For some reason, most women consider it humiliating to ask their gentleman for something – they say, if he loves, he will guess. However, as psychologists assure, this approach ultimately leads to the fact that the man does not understand what his partner wants from him, the woman takes offense and accumulates resentment while the relations eventually fade away. Geniusbeauty.com is going to tell you how to change your attitude to requests and which of your desires should be shared with your partner.
Intimacy and understanding
The fact that you started dating a man does not mean that you are ready for any sexual experiments, or for intimacy in general. All people have their own ideas about when you can afford an intimate relationship. If you are not ready to comit, tell your partner about it honestly. If something doesn’t suit you sexually, you can also discuss it with your chosen one (this is much more honest than keeping everything to yourself and sobbing in the bathroom after each sexual contact).
Perhaps your partner would be glad to meet your needs, but he doesn’t know what you like or dislike. Believe it, a man who appreciates and respects you will never do anything against your will. On the contrary, he will appreciate your openness and will help you.
Fidelity and mutual respect
You may or even have the right to voice your desire to stick to monogamy in a relationship. The point here is not only in your mental anguish over possible cheating, but in the intimate safety and the risk of getting infected with something unpleasant. After all, it is no secret that many diseases are much easier to cope with if you are a man (you may not even be susceptible to them). On the contrary, women suffer a lot and visit doctors each time their partner affords himself a side romance.
Therefore, discuss these issues in advance and explain that maintaining loyalty (and mutual respect) is important for you; say that you believe in the “cleanliness” of your relationship. So, if your gentleman cannot accept this situation, it means he does not value you that much.
A proposal of marriage
If you are not inclined to have an affair, but want to see the person next to you as a husband, tell him about it directly. Do not be afraid that such straightforwardness will scare the man away – if he escapes, it was not your best choice.
You should trust yourself and your feelings and not be shy to discuss the moments that concern you directly. It is clear that you should not push your partner to a responsible step or propose to him (although history knows many similar cases when ladies took the initiative in their hands).
It is a matter of clearly expressing your position that, for example, you are not ready for the role of a lover/cohabitant/girlfriend, and if he does not consider you as his legal wife, you are not meant to be together. Do not accept dubious prospects, including long-term cohabitation, which seldom develops into something bigger than that.
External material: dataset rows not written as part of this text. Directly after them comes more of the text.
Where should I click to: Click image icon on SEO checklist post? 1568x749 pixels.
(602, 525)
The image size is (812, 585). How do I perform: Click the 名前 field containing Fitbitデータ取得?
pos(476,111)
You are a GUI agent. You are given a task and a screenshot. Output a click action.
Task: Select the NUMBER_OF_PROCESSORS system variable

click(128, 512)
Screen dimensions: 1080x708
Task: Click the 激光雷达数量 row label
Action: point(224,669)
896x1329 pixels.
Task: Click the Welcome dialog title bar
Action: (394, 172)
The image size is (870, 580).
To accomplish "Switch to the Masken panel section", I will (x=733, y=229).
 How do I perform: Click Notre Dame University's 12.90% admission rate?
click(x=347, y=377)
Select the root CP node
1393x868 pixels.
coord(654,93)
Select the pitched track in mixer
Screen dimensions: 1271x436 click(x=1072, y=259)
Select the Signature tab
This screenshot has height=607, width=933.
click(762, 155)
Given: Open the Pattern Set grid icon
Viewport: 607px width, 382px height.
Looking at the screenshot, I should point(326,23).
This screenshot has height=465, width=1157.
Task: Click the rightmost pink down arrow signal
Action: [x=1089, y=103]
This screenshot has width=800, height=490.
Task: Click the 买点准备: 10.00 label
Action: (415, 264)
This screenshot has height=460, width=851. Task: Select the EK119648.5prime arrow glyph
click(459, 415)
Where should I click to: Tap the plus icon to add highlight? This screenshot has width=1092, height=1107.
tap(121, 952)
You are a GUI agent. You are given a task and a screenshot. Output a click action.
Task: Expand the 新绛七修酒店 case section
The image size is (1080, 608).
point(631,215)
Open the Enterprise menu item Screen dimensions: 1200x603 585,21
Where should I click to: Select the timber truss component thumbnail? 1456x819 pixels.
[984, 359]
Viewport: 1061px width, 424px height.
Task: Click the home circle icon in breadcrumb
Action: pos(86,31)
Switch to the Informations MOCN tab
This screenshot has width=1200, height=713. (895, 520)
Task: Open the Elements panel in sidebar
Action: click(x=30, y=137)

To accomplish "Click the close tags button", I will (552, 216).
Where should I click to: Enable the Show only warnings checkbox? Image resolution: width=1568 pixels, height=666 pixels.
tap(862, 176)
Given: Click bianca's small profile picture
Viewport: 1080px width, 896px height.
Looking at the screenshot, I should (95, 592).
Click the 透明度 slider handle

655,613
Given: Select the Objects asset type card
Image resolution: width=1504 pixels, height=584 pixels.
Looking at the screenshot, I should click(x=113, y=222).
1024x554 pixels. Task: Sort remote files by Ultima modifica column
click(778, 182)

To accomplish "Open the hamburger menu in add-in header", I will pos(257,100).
Non-interference of his family in your life
Even if your man loves his mother (which, in fact, is very meritorious), do not let her command you and dictate how you should build the relationship with her son, how to live or raise her grandchildren. Report to your soulmate that you respect his relatives, but it will be better if they do not interfere in your life.
Similarly, do not let your family dictate to you and your partner what to do in a given situation. Of course, they can give you advice, but it’s up to you to decide whether to follow it or not.
Joint plans for the future
It’s normal that you have certain plans and an understanding of how you see your future. There is nothing wrong with telling your man about this. After all, the sooner you discuss how you see your relationship in the future, the sooner you will realize whether this person is the one you need.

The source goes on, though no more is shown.